You know what I hate? Prejudice and pretense. But that’s no surprise;
I’ve always been more of a socialist than a socialite. I like truth and
integrity and clearly stating one’s objective. Like Dr. Seuss, “I meant what I
said and I said what I meant. An elephant’s faithful one-hundred percent!” For
instance, I hate reading a magazine article titled The Top 10 Things That Make
a Woman Feel and Look Younger and not realizing until Thing 4 that it was
written by a man. (Also, I hate folding fitted sheets, but for entirely
different reasons...)
Here is my own list of Top 10 things that ACTUALLY make a
woman feel younger:
1. Being called a dirty blonde Tina Fey— whether or
not this was a compliment, it was taken as one! Tina Fey is my idol and I think
she must eat some kind of caffeine and ephedrine time-release protein bars to
get it all done in a day.
2. Going to the bar with a girlfriend who isn’t yet
40. Not only do the bartenders still flirt, but you quickly forget that you
can’t have more than two drinks if you’re going to run in the Mike-the-headless-chicken
race the next day.
3. Hiking in Aspen. (Little hint ladies: plastic
surgery makes you end up looking older than Father Time. Also, you look a bit
like a Muppet stripper.)
4. Having dinner with a conspiracy theorist who was
alive during Watergate. You wouldn’t believe it if I told you…
5. Chocolate ice cream.
6. Choosing an immaturely named shade of pink for
the pedicure. Examples: Watermelon mist, Cajun Coral, Romeo & Joliet.

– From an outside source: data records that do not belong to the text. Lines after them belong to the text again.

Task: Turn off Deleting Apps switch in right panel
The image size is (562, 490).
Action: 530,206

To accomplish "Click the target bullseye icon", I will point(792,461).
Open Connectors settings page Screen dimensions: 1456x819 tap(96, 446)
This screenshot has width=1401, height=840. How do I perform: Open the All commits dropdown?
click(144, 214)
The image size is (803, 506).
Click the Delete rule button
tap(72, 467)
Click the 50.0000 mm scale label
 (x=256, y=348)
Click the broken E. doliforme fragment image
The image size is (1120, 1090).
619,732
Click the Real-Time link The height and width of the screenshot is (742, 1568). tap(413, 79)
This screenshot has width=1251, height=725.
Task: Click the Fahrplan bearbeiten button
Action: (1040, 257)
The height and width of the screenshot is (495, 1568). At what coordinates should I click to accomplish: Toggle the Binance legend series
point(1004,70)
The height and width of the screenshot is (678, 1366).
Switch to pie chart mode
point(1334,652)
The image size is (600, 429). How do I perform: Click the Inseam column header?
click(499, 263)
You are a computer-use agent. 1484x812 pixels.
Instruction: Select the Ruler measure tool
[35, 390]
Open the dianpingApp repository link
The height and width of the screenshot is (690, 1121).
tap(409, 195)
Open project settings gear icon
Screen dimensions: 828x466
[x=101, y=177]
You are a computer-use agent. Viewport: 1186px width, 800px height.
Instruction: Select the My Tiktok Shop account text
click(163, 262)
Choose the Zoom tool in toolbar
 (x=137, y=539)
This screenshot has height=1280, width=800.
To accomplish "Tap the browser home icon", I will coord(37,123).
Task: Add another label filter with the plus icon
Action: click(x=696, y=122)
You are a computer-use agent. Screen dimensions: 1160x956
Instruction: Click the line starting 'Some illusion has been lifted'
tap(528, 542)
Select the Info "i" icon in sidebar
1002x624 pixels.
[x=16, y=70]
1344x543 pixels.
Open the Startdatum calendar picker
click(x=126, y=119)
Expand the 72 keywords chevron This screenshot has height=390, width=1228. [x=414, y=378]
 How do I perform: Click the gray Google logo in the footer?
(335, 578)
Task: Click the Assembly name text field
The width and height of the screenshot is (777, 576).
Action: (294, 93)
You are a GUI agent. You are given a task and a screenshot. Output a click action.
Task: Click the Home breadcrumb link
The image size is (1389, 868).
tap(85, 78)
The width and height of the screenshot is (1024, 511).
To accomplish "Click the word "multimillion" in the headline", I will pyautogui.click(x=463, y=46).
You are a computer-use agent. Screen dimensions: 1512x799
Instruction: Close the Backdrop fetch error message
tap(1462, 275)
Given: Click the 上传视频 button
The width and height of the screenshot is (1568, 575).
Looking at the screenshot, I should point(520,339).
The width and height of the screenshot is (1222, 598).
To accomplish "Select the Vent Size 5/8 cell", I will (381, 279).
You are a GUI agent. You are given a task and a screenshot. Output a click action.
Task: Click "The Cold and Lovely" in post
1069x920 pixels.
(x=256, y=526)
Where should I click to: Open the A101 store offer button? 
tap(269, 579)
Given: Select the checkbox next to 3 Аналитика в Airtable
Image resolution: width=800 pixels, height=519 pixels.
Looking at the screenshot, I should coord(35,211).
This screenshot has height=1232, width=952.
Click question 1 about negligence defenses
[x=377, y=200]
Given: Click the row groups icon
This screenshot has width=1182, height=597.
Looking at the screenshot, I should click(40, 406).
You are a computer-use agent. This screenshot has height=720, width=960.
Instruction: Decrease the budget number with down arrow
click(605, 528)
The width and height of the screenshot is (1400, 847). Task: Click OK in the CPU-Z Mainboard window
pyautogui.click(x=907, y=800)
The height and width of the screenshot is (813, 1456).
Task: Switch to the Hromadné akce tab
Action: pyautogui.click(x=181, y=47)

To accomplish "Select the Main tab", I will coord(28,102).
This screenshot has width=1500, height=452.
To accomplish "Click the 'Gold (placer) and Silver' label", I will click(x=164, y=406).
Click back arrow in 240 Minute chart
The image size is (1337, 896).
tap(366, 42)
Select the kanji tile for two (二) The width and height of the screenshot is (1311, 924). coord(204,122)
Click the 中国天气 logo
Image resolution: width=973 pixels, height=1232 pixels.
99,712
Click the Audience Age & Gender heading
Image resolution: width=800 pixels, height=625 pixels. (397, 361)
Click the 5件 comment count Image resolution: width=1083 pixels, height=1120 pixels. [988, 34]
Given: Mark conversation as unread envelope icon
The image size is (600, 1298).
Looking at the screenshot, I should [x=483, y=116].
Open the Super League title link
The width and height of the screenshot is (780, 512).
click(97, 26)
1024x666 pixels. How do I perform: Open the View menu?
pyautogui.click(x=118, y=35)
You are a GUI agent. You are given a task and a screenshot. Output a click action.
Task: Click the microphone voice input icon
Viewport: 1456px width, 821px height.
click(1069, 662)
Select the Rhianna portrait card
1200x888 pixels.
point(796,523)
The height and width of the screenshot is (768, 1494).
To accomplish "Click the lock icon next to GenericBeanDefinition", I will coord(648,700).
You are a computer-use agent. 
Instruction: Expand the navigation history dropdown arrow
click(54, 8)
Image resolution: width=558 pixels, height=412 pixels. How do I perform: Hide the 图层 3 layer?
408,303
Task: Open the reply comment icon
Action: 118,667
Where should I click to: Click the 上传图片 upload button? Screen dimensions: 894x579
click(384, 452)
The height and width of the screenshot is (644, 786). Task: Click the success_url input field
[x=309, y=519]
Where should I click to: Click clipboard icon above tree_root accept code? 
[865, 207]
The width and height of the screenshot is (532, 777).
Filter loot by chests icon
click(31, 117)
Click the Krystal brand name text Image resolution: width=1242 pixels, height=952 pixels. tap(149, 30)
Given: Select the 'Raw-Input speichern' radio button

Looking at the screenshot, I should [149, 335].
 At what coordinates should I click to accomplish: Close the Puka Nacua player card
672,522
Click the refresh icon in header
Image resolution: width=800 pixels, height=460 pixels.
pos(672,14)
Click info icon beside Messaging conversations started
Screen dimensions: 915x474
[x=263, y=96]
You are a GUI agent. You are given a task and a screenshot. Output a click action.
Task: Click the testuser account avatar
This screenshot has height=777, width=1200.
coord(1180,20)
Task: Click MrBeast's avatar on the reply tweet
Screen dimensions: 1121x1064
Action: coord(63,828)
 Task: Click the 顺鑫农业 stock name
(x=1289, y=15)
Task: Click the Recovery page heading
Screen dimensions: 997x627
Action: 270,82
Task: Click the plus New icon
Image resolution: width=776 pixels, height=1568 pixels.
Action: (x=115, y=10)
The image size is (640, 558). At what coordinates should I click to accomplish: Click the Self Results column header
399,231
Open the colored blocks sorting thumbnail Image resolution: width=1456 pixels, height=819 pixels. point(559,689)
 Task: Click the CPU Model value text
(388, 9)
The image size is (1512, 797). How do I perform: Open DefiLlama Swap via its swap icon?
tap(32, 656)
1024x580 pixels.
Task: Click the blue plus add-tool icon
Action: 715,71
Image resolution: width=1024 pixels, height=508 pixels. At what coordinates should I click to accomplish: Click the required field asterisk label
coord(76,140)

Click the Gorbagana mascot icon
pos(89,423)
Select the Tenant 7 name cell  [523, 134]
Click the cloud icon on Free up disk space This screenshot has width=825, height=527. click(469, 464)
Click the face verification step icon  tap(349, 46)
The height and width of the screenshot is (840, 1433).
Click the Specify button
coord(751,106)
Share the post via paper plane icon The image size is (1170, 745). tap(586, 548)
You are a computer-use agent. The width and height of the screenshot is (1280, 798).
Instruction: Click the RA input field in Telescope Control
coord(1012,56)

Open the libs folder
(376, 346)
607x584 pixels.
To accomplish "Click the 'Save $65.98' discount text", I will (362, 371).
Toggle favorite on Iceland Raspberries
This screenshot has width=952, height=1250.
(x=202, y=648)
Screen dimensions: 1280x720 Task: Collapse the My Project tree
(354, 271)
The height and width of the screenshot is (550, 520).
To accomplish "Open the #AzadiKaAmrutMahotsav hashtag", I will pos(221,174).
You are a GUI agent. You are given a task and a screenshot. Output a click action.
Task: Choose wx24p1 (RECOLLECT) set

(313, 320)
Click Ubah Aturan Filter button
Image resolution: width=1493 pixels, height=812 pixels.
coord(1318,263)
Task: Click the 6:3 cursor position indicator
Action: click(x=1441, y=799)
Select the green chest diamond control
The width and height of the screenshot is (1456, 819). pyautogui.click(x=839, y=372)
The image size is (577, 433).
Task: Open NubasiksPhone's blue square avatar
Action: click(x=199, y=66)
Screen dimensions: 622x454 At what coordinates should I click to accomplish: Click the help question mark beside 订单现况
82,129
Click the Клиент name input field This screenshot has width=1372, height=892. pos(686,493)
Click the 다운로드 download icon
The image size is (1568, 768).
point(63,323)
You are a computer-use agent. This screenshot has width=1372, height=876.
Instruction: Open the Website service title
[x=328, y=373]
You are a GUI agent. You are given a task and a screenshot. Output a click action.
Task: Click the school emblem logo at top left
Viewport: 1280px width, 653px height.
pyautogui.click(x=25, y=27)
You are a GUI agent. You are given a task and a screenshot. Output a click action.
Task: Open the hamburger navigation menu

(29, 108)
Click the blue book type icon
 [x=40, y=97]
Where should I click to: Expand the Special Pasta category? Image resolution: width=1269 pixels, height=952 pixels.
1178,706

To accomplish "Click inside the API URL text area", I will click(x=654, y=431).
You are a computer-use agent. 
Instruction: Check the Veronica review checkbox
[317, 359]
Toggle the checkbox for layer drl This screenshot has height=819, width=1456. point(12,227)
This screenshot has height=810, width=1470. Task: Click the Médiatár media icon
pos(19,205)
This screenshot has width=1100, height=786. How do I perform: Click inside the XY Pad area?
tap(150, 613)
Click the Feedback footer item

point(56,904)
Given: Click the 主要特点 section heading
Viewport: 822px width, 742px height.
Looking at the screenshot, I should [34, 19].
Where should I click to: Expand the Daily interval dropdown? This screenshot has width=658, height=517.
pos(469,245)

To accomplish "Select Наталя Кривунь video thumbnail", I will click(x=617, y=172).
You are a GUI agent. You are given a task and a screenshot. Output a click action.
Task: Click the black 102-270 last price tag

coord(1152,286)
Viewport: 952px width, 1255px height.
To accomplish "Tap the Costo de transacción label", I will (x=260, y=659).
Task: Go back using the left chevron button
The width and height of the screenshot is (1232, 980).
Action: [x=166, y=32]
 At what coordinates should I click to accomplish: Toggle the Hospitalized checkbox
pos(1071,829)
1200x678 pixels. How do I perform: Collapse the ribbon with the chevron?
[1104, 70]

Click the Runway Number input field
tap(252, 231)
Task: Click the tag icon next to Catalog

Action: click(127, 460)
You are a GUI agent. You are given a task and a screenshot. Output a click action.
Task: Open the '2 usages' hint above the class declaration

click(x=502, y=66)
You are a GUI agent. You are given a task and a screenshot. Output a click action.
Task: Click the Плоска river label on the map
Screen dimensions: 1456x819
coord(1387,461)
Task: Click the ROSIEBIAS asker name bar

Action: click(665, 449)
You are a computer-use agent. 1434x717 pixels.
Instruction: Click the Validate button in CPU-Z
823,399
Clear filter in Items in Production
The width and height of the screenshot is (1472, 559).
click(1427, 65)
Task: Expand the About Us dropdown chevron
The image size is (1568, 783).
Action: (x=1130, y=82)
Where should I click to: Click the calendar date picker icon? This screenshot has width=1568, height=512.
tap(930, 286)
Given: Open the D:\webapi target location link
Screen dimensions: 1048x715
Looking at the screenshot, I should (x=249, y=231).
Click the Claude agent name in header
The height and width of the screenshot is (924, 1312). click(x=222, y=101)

7. Spending the weekend with your move-a-body
friends. (As in the old joke: a good friend will help you move, but a best
friend will help you move a body.)
8. Playing hooky.
9. Playing Mario Bros., and/or Donkey Kong.
10. Sitting under fluorescent lights on a
quasi-comfortable chair daydreaming about hiking up Marion Gulch… when suddenly
my head snaps up— Whoa! Wait! What just happened? (It’s like being in high
school all over again, except this time I actually care about the outcome.) The
BOCC overturned the P&Z decision that vacating County Road 106 does not
comply with the comprehensive plan. I disagree, Commissioner Jankovsky, I think
the connectivity of a well-used public right-of-way completely complies with
the comprehensive plan. And are you sure it’s a good idea to give public land
away to the private sector in an election year? Just because a path isn’t
marked on a map drawn by a commission (a commission with two CRMS employees on
it) doesn’t mean it isn’t used daily by the community. County Road 106 is over
one hundred years old, and while I understand the only constant is change, that’s
change for the greater good, not a privileged few. Forgoing the rights of 1,000
taxpayers for the betterment of 200 campus dwellers is not in the line of
public service. Besides, the biggest threat to school safety usually comes from
within, so it’s actually the residents of Carbondale and Satank who are in
danger from the proximity of such an insecure campus.
Before building a million dollar welcome center right on the
county road, maybe the CRMS administration should ask itself if it’s really in their
mission to alienate the community for the sake of money and horses. (By the
way, didn’t CRMS have an equestrian program back in the days when there was
still vehicular traffic on County Road 106?)
Stating that the pastureland surrounding CRMS might ‘go away’
if the school doesn’t get what it wants is like a toddler threatening to take
his ball and go home. And a big problem with that strategy is that Carbondale
is surrounded by billionaires who could easily break into their piggy banks and
buy agricultural land the size of CRMS for a tax write off. In fact, we could make
it a fundraiser; an auction with lemonade and little sandwiches with the crusts
cut off…
Whew! I feel younger already; nothing like a game of Pass
the Grey Poupon to make me feel like a kid again.